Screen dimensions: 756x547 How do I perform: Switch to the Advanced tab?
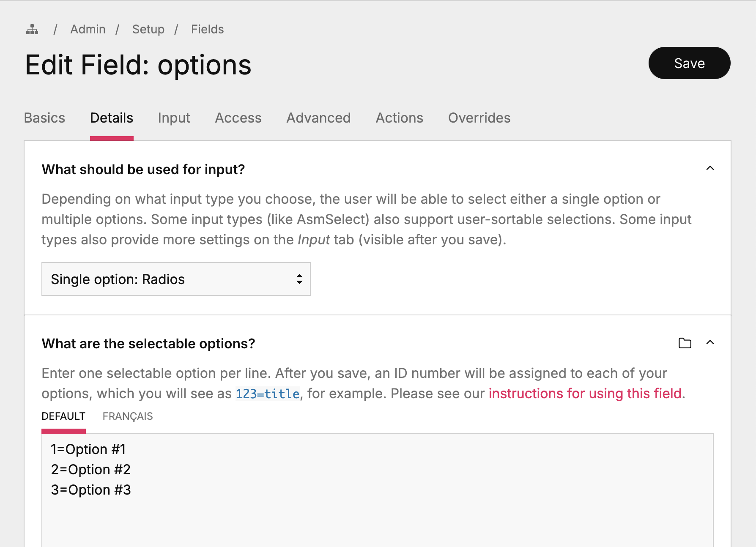click(x=318, y=118)
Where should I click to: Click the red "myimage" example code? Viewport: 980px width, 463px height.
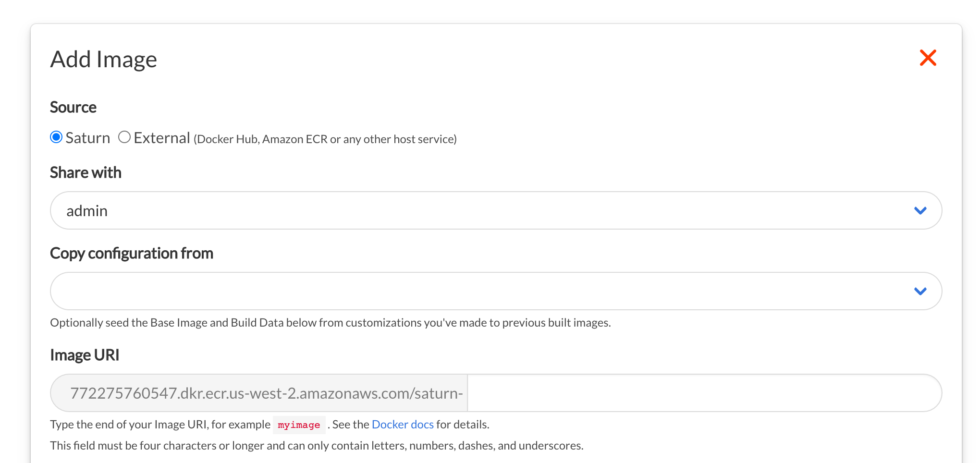pos(299,425)
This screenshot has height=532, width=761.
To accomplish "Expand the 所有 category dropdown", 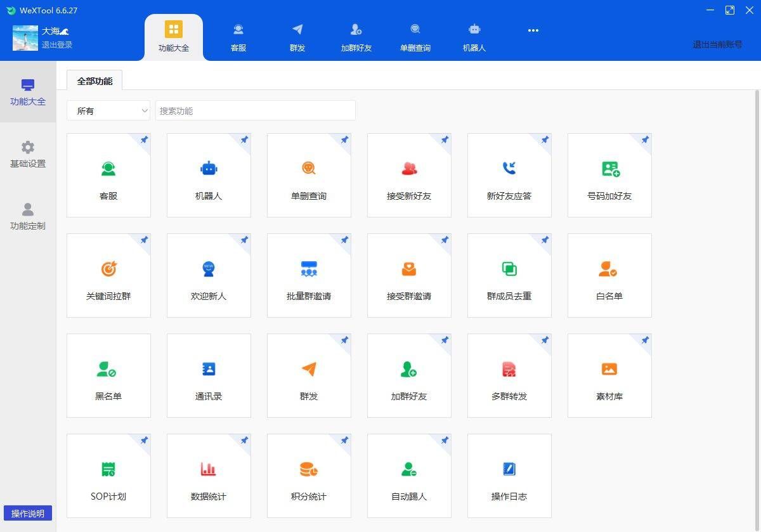I will 108,111.
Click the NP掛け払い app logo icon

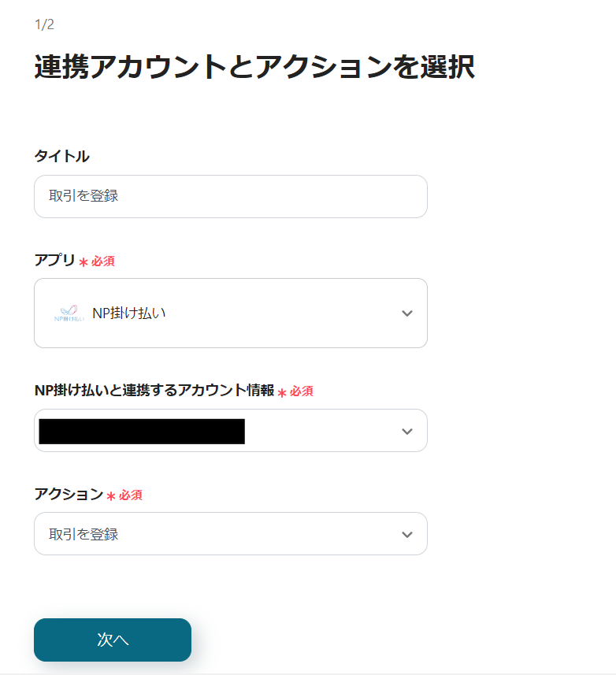point(69,313)
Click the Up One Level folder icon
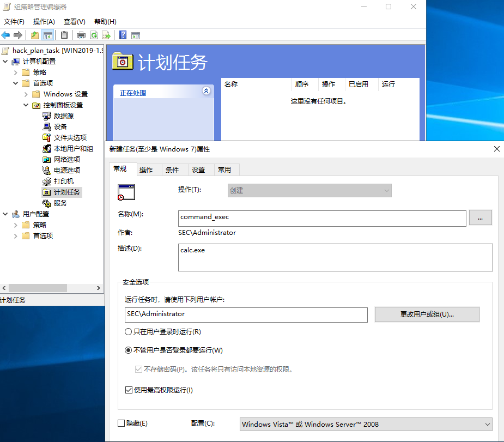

━━━━━━━━━━

■ What is expected:
From the first line of the records through the line containing "This screenshot has height=532, width=761.", please output exactly those lines and nothing more, leaving out the pictures.

■ Output for this exercise:
Screen dimensions: 756x547 How do I perform: Switch to the Advanced tab?
click(x=318, y=118)
Where should I click to: Click the red "myimage" example code? Viewport: 980px width, 463px height.
pos(299,425)
This screenshot has height=532, width=761.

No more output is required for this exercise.